**Stated goal:**
Copy the rows word for word, beginning with the line that contains "The height and width of the screenshot is (784, 1516)." and running to the end of the rows, both ends included.

**Exercise data:**
========
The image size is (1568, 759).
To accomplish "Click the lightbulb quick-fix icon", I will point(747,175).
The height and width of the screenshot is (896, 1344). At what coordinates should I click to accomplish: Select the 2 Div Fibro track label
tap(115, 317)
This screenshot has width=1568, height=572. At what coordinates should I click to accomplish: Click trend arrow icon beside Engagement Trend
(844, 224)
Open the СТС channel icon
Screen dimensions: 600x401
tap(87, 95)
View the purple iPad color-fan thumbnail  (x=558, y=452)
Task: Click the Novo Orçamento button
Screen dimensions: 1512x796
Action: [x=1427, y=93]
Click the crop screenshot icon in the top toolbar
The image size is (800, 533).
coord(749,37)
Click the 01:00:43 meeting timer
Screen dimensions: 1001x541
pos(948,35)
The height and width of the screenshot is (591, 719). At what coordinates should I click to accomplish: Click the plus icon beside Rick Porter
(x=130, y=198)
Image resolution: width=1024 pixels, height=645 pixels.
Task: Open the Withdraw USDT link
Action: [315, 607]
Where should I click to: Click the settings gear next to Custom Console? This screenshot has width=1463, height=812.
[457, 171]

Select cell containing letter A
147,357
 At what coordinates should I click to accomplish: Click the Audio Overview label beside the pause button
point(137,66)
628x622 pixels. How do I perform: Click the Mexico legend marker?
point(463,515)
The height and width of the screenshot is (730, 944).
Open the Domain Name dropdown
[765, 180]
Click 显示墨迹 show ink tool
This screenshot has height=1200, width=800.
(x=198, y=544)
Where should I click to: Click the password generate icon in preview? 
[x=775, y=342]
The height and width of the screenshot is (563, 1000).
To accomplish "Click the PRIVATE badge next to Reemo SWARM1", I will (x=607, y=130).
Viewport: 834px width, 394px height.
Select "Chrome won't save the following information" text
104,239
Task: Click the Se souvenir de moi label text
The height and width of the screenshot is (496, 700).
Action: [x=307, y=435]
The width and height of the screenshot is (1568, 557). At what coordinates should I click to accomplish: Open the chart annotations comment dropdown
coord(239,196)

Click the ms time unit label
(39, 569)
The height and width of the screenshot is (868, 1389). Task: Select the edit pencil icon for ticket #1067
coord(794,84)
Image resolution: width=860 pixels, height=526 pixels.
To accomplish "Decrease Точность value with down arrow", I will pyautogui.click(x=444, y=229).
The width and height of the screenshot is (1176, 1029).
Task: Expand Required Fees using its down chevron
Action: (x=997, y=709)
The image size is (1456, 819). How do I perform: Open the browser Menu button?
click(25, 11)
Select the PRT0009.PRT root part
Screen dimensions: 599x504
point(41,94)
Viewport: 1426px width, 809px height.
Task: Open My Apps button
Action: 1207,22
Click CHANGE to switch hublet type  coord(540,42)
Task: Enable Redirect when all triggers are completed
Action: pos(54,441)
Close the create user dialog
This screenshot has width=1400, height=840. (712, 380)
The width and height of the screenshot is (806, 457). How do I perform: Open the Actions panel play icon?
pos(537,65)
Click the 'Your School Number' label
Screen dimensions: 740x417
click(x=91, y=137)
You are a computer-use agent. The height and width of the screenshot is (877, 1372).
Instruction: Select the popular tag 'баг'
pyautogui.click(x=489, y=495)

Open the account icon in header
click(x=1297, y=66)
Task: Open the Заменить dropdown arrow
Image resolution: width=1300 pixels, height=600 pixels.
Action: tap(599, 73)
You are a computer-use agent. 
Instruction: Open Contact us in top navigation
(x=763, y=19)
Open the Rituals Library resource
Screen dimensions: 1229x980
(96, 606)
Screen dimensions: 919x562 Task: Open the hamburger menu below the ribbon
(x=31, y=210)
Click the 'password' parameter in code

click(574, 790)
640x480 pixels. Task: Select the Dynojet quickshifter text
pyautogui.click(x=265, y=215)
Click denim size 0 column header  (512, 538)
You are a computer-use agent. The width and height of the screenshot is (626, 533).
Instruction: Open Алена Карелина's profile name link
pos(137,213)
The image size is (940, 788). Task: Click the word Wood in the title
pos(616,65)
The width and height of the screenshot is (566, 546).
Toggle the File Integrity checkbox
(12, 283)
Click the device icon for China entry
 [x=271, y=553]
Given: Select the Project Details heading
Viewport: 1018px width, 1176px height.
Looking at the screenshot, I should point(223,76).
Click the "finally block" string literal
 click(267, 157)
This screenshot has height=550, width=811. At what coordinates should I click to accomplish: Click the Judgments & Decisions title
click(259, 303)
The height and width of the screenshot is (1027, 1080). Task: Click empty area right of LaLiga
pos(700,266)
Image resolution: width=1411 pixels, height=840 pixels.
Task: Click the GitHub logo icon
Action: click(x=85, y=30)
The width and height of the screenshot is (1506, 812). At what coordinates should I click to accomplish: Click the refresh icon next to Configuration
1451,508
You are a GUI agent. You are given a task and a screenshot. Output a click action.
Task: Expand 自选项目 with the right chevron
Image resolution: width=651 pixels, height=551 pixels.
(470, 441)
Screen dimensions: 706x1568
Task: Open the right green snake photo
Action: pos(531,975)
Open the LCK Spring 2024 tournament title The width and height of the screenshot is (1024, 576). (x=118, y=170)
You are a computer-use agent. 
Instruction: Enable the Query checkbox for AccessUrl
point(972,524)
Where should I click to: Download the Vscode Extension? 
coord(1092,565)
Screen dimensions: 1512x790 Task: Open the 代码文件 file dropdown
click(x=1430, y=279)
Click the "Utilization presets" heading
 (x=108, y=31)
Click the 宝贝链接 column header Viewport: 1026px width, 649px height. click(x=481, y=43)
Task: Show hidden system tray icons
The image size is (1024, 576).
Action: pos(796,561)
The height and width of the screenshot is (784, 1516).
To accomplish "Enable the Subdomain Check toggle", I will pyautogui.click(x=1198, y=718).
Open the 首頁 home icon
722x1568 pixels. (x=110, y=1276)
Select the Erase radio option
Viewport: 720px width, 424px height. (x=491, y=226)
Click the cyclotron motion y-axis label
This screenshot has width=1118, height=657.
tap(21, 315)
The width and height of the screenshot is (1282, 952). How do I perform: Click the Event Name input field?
========
**Solution to this exercise:**
The height and width of the screenshot is (784, 1516).
To accomplish "Enable the Subdomain Check toggle", I will pyautogui.click(x=1198, y=718).
Open the 首頁 home icon
722x1568 pixels. (x=110, y=1276)
Select the Erase radio option
Viewport: 720px width, 424px height. (x=491, y=226)
Click the cyclotron motion y-axis label
This screenshot has width=1118, height=657.
tap(21, 315)
The width and height of the screenshot is (1282, 952). How do I perform: Click the Event Name input field?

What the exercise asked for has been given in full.